▶ SOURCE TEXT
● ● ● ●

#  Community, Communication, and Bridge-Building: Seeing Off Cohort 16  

 





June 22, 2026

 

 

- [ Blog ](/news-categories/blog)
 
 

 

   ![C16 Headshots](/sites/g/files/omnuum4446/files/styles/hwp_1_1__960x960_scale/public/2026-06/C16%20Fellow%20Headshots.jpg?itok=6wqOzi2b) 

 

*For Cohort 16, Data Work Really Is People Work* A successful SDP Fellow – one who matriculates through the full fellowship training, builds relationships and networks, and leaves an impact on their education organization – [demonstrates integrity, humility, and analytic entrepreneurship](https://sdp.cepr.harvard.edu/sdp-hiring-resources). As Cohort 16 (Fall 2024 – Summer 2026) comes to a close, we noticed something else. Each and every one of these 46 fellows were selected into this program for their leadership, analytic, and adaptive skills. But something else showed up in this cohort: they are all expert at building bridges.

In her farewell speech to the cohort, SDP’s K12 Fellowship Manager Sarah Blake reflected on how these fellows would have made an impact on her as a former educator.

> *As a classroom teacher, I was once asked by my principal to help with a new initiative from our district, which involved too many of my own hours learning how to sort and filter a dashboard for our nearly 1,000 student school to assist in providing teachers with end-of-year assessment data. It was incredibly frustrating to be asked to do this task with no clear goal, to look at information that was nearly six months old, and for the district to replace the initiative with something new a few months later. For me, I needed a thought partner, someone who could help me make sense of the data, connect it to a bigger purpose, and show me that all those hours might actually make a difference for my students. I needed a bridge between top-down directives and the everyday realities in my classroom.*
> 
> *Each of you has taken it upon yourself to be that bridge. You’ve met early childhood educators and their families at a crucial time in an early learner’s journey. You’ve helped state legislators and policymakers understand the need for improving access to funding and resources. You’ve supported quality before-and-after school programming, ensuring students have enriching and positive experiences.*

And that they did. These fellows not only served as bridges across stakeholders in their agencies and within their cohort, but also bridged together who they each were at the start of the fellowship with who they became by the end.

● ● ● ●

▶ GIVEN INFORMATION
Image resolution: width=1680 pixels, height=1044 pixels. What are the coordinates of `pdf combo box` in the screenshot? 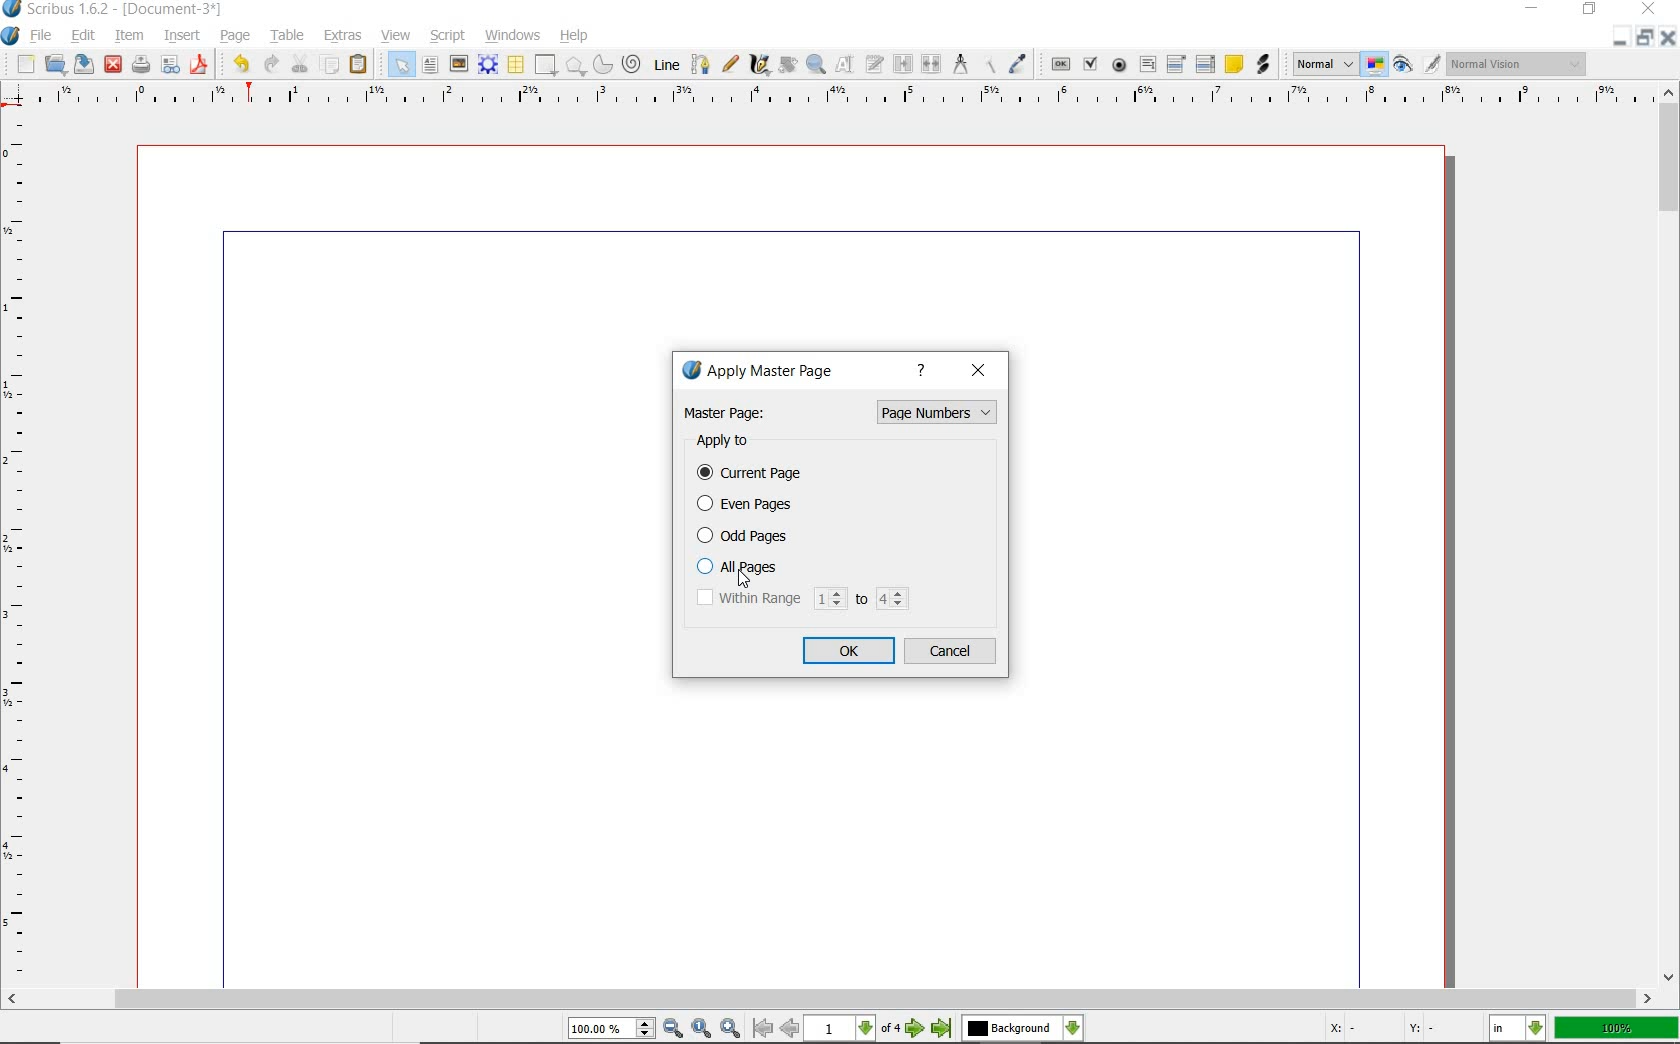 It's located at (1177, 63).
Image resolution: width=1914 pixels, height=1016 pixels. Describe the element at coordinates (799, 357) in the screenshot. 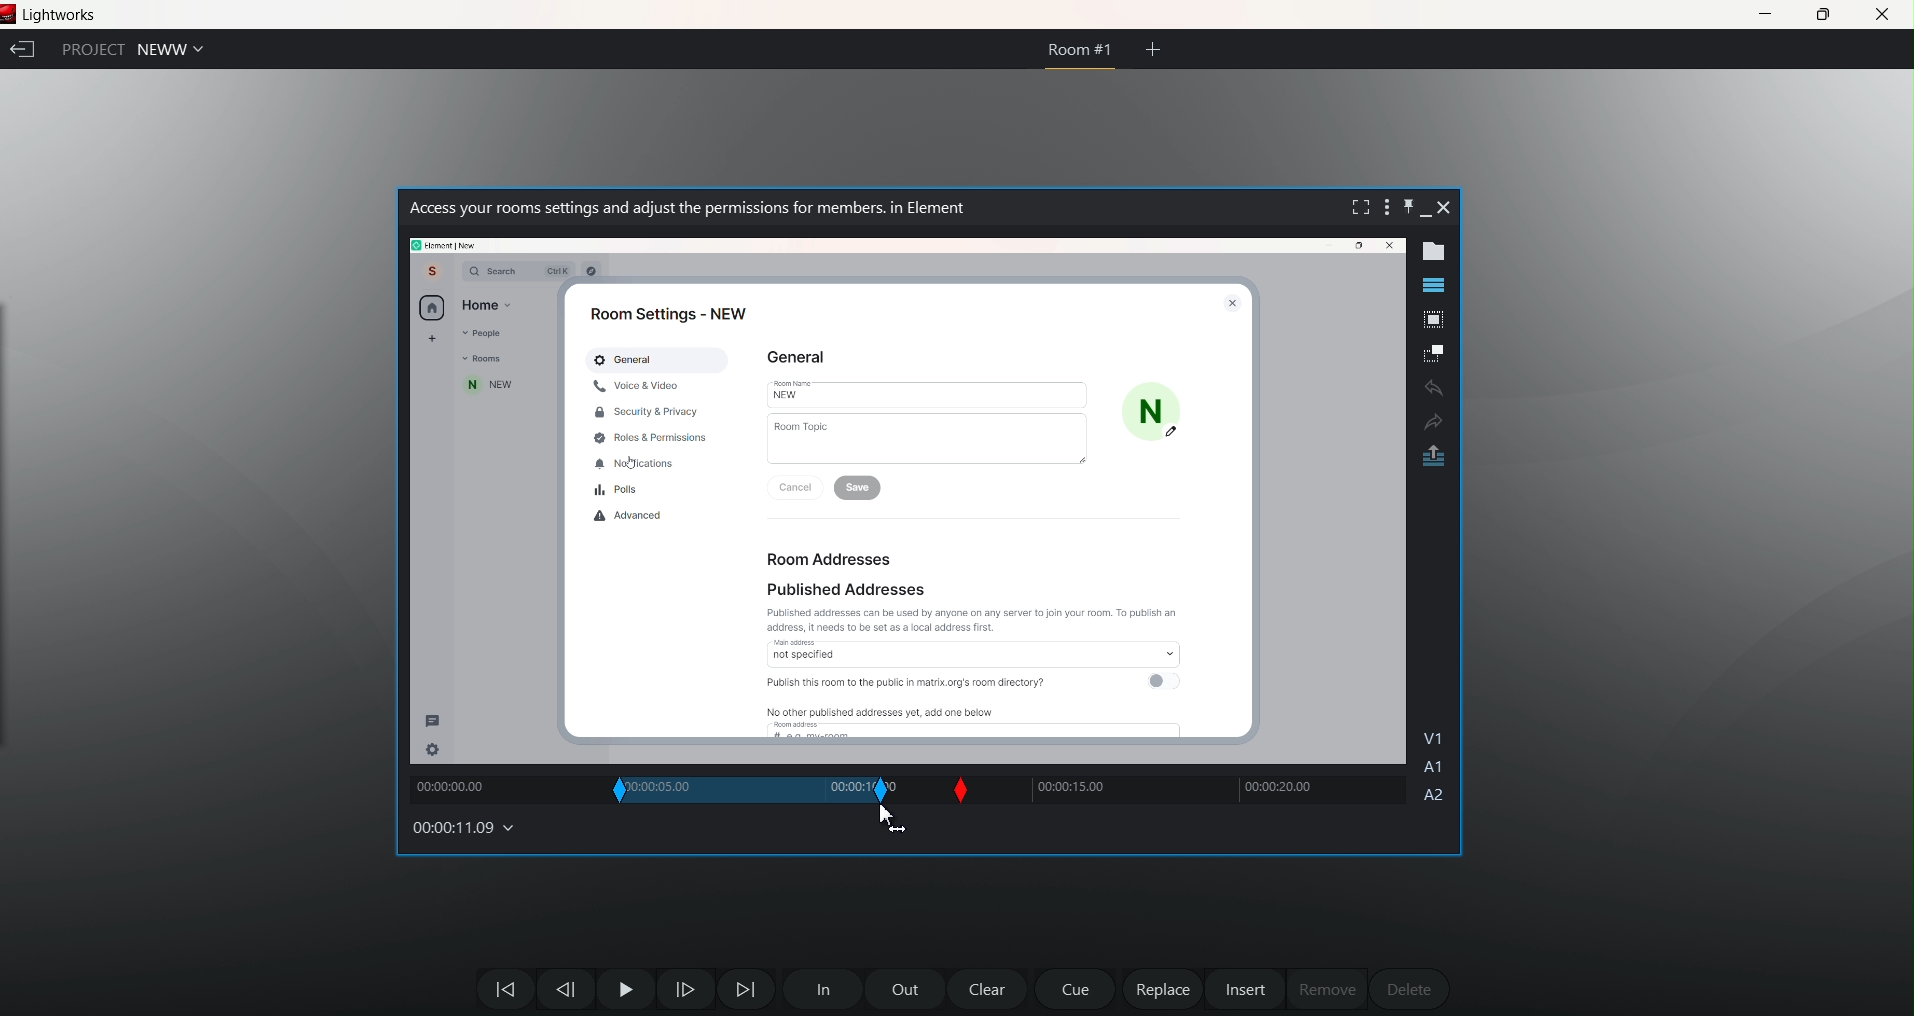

● ● ● ●

▶ PROBLEM 1
Repeat the stretch of the Cohort 16 post from "- [ Blog ](/news-categories/blog)" through "at building bridges.".
▶ PROBLEM 2
According to the Cohort 16 post, how many fellows were in the cohort?

▶ WORKED SOLUTION 1
- [ Blog ](/news-categories/blog)
 
 

 

   ![C16 Headshots](/sites/g/files/omnuum4446/files/styles/hwp_1_1__960x960_scale/public/2026-06/C16%20Fellow%20Headshots.jpg?itok=6wqOzi2b) 

 

*For Cohort 16, Data Work Really Is People Work* A successful SDP Fellow – one who matriculates through the full fellowship training, builds relationships and networks, and leaves an impact on their education organization – [demonstrates integrity, humility, and analytic entrepreneurship](https://sdp.cepr.harvard.edu/sdp-hiring-resources). As Cohort 16 (Fall 2024 – Summer 2026) comes to a close, we noticed something else. Each and every one of these 46 fellows were selected into this program for their leadership, analytic, and adaptive skills. But something else showed up in this cohort: they are all expert at building bridges.

▶ WORKED SOLUTION 2
46 fellows.